Pengertian Wayang, Asal-Usul Wayang Kulit sebagai Seni Pertunjukkan Budaya Asli Indonesia

Kata wayang (bahasa Jawa), bervariasi dengan kata bayang, yang berarti  bayangan, seperti halnya kata walu dan batu, yang berarti batu atau kata wuri dan buri, yang berarti belakang. Bunyi yang dilambangkan dengan huruf w dan b pada kata yang pertama dengan yang ke dua tidak mengakibatkan perubahan makna  pada kedua kata tersebut

G.A.J Hazeu mengatakan bahwa wayang dalam kata/bahasa Jawa berarti:  bayangan, dalam bahasa Melayu artinya: bayang-bayang, yang artinya, bayangan, samara-samar, remang-remang, menerawang, dalam bahasa Aceh, bayang, artinya bayangan, bahasa Bugis bayang atau wayang, dalam bahasa Bikol menurut keterangan Profesor Kern, bayang, atau barang atau nerawang. Semua itu berasal dari akar kata, yang, yang berganti-ganti suara yung, yong, seperti dalam kata: layang (nglayang) = yang, dhoyong = yong, reyong = yong, reyong-reyong, atau reyang-reyong, yang berarti selalu berpindah tempat sambil membawa sesuatu, poyang-payingan = bingung, ruwet, dari kata asal:  poyang, akar kata yang.

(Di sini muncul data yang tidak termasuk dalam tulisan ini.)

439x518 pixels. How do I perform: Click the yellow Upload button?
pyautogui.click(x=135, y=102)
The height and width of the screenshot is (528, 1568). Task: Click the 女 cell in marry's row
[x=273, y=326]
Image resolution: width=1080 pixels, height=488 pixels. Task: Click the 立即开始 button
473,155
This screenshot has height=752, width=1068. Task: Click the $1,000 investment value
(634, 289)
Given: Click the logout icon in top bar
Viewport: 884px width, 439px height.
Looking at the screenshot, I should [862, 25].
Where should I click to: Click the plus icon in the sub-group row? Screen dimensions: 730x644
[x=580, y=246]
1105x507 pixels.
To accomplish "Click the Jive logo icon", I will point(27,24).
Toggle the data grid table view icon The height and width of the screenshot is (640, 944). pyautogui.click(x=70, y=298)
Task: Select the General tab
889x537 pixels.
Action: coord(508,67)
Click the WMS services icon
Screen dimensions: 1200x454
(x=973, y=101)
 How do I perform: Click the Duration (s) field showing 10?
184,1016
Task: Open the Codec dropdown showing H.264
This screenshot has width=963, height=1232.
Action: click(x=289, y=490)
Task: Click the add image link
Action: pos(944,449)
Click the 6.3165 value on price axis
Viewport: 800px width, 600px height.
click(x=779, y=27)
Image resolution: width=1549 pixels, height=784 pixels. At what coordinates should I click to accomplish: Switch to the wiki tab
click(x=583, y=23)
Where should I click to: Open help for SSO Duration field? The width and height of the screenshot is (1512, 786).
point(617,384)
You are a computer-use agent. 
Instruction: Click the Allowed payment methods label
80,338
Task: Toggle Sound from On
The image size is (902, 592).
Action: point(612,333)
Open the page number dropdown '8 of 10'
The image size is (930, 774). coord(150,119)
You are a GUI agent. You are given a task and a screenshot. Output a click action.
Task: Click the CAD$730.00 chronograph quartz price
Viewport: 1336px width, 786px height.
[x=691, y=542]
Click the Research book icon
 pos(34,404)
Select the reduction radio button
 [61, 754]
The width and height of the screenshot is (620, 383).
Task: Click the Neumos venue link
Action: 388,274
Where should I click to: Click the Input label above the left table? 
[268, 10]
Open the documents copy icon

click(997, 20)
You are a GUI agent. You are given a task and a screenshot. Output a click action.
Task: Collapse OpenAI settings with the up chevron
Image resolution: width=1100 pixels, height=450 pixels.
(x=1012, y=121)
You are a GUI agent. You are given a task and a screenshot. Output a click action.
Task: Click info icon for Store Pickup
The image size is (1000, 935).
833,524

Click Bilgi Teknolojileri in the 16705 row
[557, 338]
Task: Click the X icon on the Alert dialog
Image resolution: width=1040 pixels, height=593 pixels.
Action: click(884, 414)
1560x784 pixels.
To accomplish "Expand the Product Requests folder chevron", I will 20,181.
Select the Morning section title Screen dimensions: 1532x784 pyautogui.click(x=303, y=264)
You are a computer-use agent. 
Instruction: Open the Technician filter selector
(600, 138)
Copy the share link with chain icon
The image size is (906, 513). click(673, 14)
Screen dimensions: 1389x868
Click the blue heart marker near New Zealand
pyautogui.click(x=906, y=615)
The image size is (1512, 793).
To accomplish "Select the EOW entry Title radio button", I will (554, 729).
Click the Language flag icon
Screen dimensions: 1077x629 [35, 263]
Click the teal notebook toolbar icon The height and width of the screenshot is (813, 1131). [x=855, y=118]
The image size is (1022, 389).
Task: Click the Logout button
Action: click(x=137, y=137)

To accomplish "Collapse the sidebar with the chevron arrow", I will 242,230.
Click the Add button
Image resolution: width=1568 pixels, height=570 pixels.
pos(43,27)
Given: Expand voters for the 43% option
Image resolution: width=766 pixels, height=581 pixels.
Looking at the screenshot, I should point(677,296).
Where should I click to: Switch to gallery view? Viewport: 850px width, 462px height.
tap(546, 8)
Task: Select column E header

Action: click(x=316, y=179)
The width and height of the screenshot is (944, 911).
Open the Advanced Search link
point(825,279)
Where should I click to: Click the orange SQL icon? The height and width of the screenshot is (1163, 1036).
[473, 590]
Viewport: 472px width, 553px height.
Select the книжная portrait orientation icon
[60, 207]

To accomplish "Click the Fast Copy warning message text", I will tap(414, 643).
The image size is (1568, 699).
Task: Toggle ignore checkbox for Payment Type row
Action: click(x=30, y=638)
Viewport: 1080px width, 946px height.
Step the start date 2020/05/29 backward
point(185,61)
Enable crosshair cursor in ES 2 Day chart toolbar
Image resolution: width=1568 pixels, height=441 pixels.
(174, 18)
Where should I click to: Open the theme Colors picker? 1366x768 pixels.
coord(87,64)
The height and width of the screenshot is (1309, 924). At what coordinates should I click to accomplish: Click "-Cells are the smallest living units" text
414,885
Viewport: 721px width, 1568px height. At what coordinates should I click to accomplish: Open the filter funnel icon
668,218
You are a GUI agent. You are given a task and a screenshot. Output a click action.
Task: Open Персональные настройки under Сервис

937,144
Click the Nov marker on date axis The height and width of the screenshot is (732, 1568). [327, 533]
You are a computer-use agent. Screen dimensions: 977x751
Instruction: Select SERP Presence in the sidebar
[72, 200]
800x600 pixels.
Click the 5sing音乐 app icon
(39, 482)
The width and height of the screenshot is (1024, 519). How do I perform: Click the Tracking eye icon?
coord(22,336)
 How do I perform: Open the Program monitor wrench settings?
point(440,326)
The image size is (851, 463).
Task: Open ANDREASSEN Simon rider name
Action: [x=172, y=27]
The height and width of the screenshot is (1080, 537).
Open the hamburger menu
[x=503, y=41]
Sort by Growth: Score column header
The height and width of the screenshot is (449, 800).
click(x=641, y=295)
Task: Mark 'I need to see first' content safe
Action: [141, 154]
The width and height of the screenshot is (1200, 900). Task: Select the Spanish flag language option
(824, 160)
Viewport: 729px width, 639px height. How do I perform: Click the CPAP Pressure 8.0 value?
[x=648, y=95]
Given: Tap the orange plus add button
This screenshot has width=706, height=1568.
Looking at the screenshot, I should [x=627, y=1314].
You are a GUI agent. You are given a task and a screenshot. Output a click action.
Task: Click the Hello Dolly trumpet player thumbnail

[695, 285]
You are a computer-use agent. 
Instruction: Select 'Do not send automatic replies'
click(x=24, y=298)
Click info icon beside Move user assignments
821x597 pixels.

Menurut hasil perbandingan dari arti kata yang akar katanya berasal dari yang dan sebagainya tadi, maka jelas bahwa arti dari akar kata: yang, yung, yong ialah bergerak berkali-kali, tidak tetap, berubah, melayang, samara-samar. Kata depan wa menurut parmasastra jaman sekarang sudah tidak pernah digunakan lagi, dan tidak memberi daya atau wibawa lagi pada akar kata tadi (kata yang didahului). Seperti misalnya dalam kata wahiri yang artinya iri, bila diperbandingkan dengan kata bahiri.

Kalau demikian kata Jawa: wayang artinya berjalan berkali-kali, lalu lalang, tidak tinggal tetap, samara-samar, remang-remang, jadi kata bendanya  juga; wayang atau wayangan. Pembentukan kata seperti itu tentu sudah semenjak  jaman kuna, dimana kata depan wa pada saat itu masih mampu memberi daya atau wibawa pada akar kata yang didahuluinya, tidak beda awalan. Lebih jauh Hazeu Buku Ajar MPK Seni Wayang PPKPT UI 2 menyatakan bahwa kata hyang (roh, sukma, dewa, Allah) juga berasal dari akar kata yang.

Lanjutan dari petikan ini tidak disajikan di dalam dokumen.